Dataset rows
■ ■ ■ ■

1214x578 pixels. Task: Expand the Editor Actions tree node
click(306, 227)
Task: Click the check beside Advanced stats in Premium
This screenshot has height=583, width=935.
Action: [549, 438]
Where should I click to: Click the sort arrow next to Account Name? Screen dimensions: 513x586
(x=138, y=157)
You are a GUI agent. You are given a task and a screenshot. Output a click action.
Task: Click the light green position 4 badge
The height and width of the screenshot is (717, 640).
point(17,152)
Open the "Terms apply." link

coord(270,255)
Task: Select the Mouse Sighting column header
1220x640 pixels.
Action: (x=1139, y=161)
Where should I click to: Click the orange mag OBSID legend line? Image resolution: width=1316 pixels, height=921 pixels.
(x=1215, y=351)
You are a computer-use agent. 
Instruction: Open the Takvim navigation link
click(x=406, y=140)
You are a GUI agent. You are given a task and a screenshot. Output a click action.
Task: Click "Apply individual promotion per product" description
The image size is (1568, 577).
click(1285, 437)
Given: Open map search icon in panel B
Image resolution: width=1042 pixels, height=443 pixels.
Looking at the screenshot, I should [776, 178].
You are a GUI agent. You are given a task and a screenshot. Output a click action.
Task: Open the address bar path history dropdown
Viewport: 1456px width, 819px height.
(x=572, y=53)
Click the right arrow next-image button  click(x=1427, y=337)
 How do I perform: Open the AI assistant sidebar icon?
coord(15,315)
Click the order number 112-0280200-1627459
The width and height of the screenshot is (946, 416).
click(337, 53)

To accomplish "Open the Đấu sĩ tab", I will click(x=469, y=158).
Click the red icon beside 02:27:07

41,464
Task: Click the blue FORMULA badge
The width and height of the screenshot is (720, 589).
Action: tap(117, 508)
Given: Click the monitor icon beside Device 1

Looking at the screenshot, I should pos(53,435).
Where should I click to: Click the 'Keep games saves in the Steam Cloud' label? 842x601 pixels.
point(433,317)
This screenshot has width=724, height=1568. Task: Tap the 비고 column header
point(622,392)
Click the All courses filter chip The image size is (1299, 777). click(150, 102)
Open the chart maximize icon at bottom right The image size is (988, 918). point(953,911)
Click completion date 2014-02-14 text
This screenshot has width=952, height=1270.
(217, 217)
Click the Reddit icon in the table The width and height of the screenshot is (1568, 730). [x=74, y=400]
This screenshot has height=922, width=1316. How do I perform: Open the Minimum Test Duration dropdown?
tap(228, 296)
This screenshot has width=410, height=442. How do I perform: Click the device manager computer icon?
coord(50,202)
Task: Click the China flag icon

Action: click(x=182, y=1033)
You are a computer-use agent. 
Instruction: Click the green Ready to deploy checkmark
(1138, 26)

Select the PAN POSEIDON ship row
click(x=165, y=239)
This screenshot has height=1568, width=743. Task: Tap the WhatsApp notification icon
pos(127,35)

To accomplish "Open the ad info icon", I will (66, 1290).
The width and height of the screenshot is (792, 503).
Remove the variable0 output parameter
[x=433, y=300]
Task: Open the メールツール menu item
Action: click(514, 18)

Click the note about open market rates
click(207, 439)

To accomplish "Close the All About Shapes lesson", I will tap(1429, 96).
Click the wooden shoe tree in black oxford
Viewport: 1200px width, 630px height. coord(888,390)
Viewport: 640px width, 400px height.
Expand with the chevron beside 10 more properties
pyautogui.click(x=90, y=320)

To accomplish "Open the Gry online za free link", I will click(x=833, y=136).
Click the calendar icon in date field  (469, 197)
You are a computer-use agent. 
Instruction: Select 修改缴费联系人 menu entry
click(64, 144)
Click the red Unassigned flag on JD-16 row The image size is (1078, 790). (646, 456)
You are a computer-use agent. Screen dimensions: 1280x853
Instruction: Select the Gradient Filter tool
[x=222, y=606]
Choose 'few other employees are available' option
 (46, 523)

■ ■ ■ ■

Aim of the exercise
In the entries above, starting at the line that has "This screenshot has width=410, height=442." and ending with the last entry, rewrite those lines with "computer-use agent" swapped for "screen agent" and nothing else changed.

Answer in full
This screenshot has width=410, height=442. How do I perform: Click the device manager computer icon?
coord(50,202)
Task: Click the China flag icon

Action: click(x=182, y=1033)
You are a screen agent. 
Instruction: Click the green Ready to deploy checkmark
(1138, 26)

Select the PAN POSEIDON ship row
click(x=165, y=239)
This screenshot has height=1568, width=743. Task: Tap the WhatsApp notification icon
pos(127,35)

To accomplish "Open the ad info icon", I will (66, 1290).
The width and height of the screenshot is (792, 503).
Remove the variable0 output parameter
[x=433, y=300]
Task: Open the メールツール menu item
Action: click(514, 18)

Click the note about open market rates
click(207, 439)

To accomplish "Close the All About Shapes lesson", I will tap(1429, 96).
Click the wooden shoe tree in black oxford
Viewport: 1200px width, 630px height. coord(888,390)
Viewport: 640px width, 400px height.
Expand with the chevron beside 10 more properties
pyautogui.click(x=90, y=320)

To accomplish "Open the Gry online za free link", I will click(x=833, y=136).
Click the calendar icon in date field  (469, 197)
You are a screen agent. 
Instruction: Select 修改缴费联系人 menu entry
click(64, 144)
Click the red Unassigned flag on JD-16 row The image size is (1078, 790). (646, 456)
You are a screen agent. Screen dimensions: 1280x853
Instruction: Select the Gradient Filter tool
[x=222, y=606]
Choose 'few other employees are available' option
 (46, 523)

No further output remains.